Das Frauenwahlrecht wurde 1918 eingeführt. Den internationalen Frauentag gibt es seit den 20er-Jahren. Die Frauenförderung ist also kein neues Thema, wenngleich auch über 100 Jahre später immer noch benachteiligende Unterschiede bestehen. Die Gesellschaft bewegt sich bei vielen Aspekte der Gleichstellung zwar in die richtige Richtung. Es gibt aber auch Stimmen, die davon sprechen, dass es dadurch mittlerweile eine Diskriminierung von Männern gibt.  

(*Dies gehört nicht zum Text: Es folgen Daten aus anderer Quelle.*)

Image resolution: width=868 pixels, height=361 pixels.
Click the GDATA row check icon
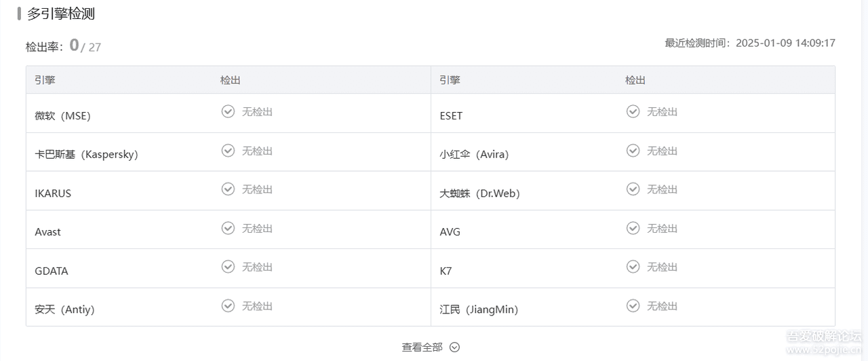[228, 267]
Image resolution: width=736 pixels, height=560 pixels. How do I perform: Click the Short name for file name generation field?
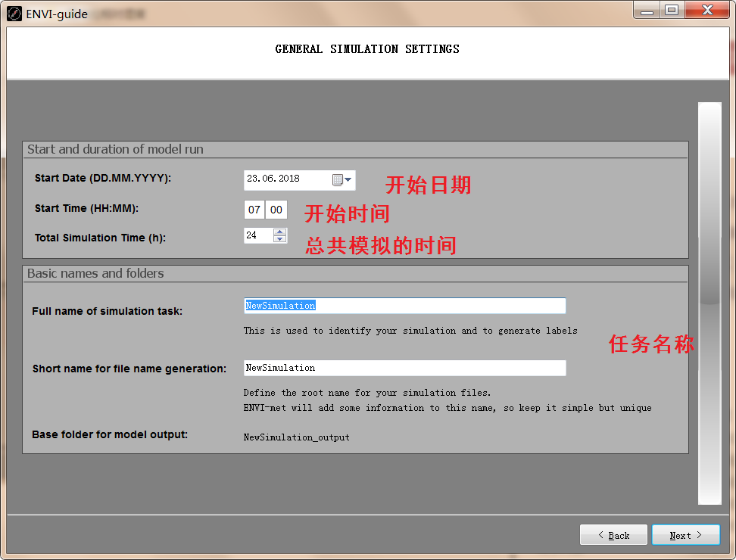coord(404,368)
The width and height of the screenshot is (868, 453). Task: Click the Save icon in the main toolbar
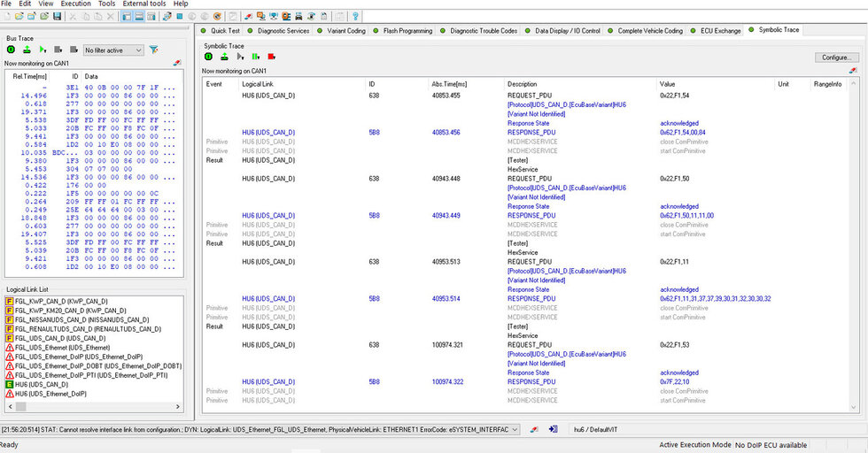click(58, 17)
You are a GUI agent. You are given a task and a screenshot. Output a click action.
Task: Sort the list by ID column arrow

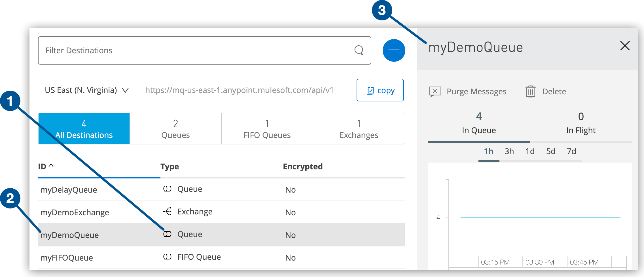tap(51, 165)
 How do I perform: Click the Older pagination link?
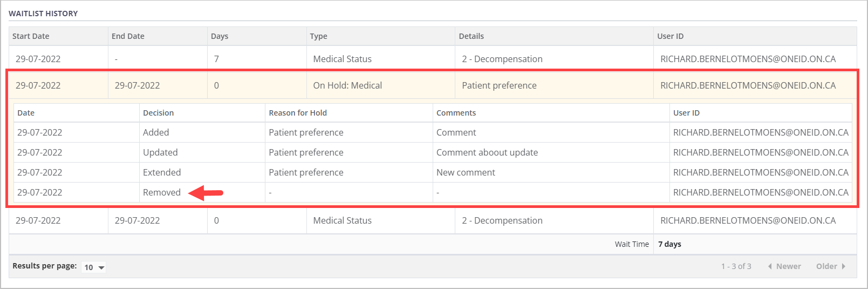[x=826, y=266]
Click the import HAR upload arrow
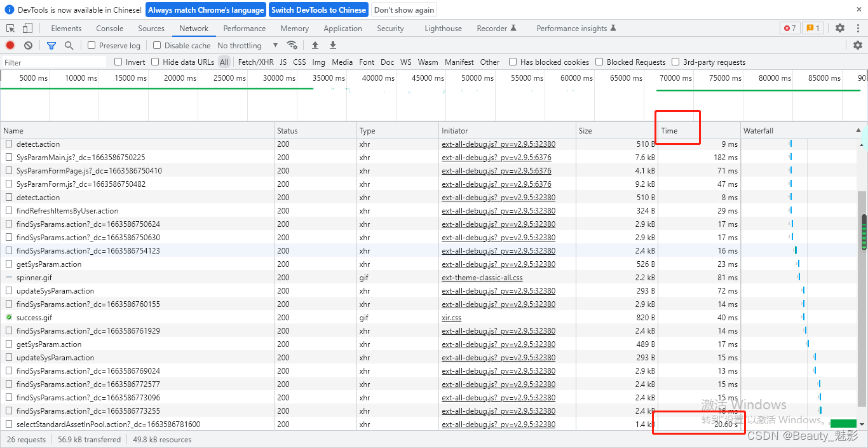This screenshot has height=448, width=868. point(315,46)
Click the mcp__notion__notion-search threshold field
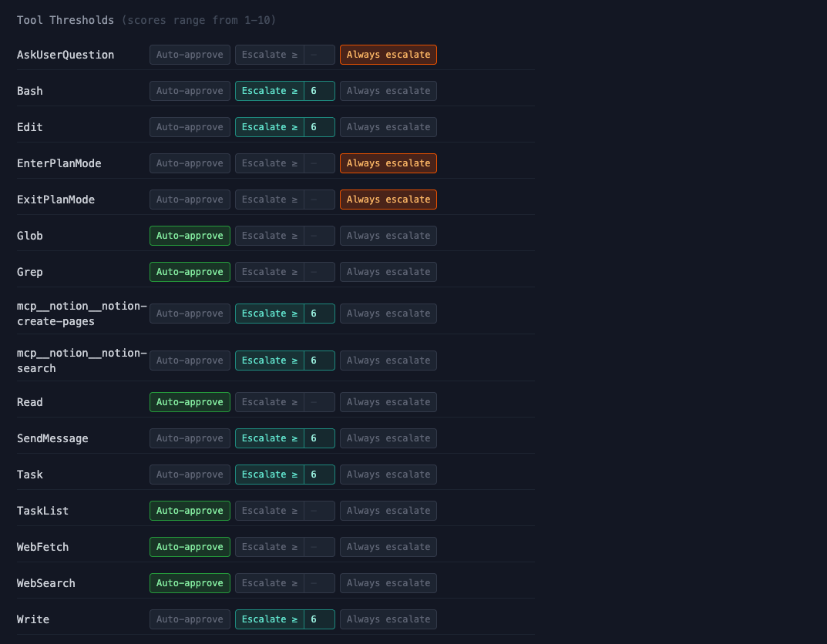 pos(320,360)
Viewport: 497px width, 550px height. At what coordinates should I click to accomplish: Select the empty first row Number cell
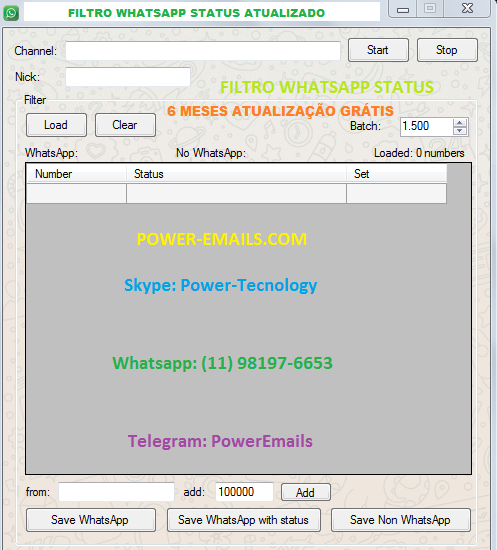pyautogui.click(x=76, y=193)
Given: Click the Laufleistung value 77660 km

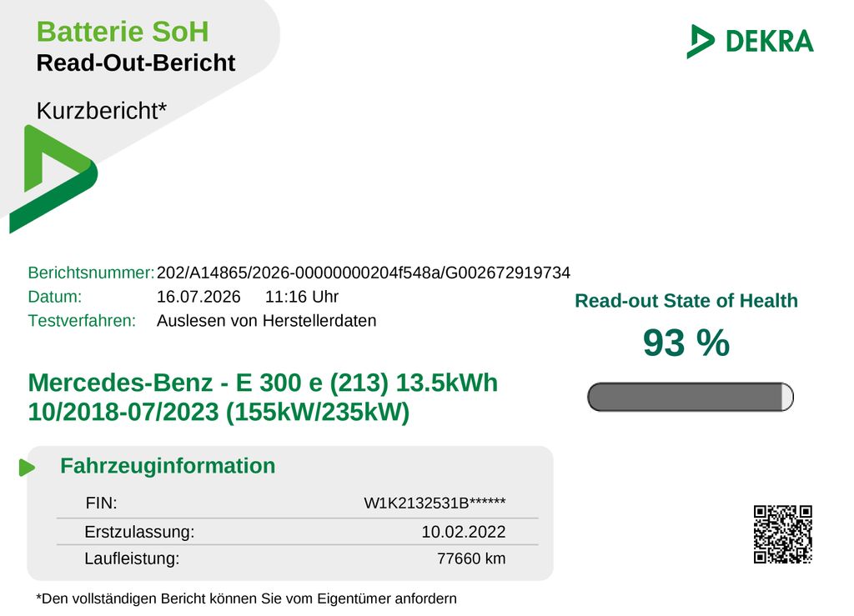Looking at the screenshot, I should (x=471, y=558).
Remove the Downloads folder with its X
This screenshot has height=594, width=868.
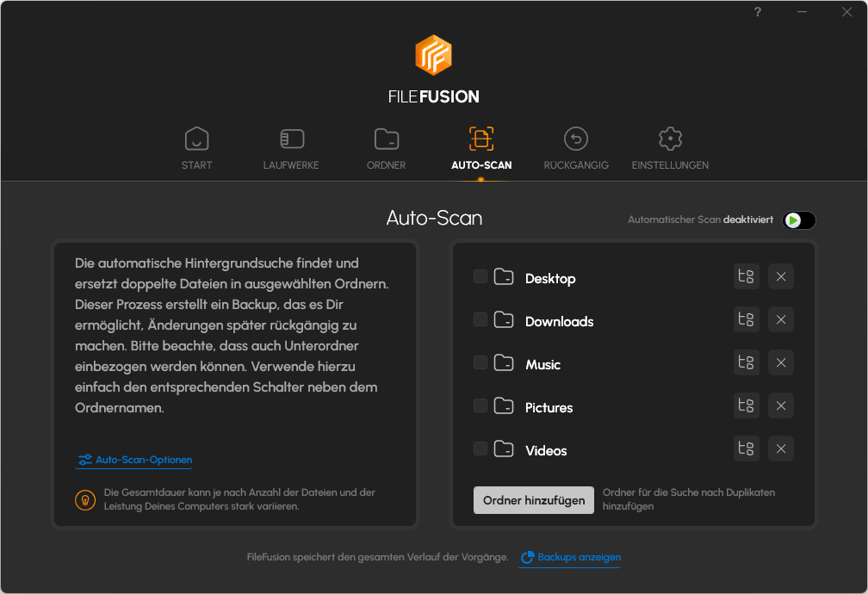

Gleichstellung: „Es wurde schon genug getan“ 

Gibt es eine Gleichstellungsmüdigkeit? Das jedenfalls lässt eine neue Studie des Marktforschungsunternehmens Ipsos vermuten. Demnach bejahen 60 Prozent der befragten Männer in Deutschland, dass „hinsichtlich der Gleichstellung in Deutschland schon genug getan wurde“. Auch 38 Prozent der Frauen stimmen dieser Aussage zu. Dem Satz „Wir haben die Gleichstellung von Frauen so weit gefördert, dass wir nun Männer diskriminieren“ stimmt ebenfalls fast jeder zweite Mann in der Umfrage zu. Bei den Frauen sind es nur 26 Prozent.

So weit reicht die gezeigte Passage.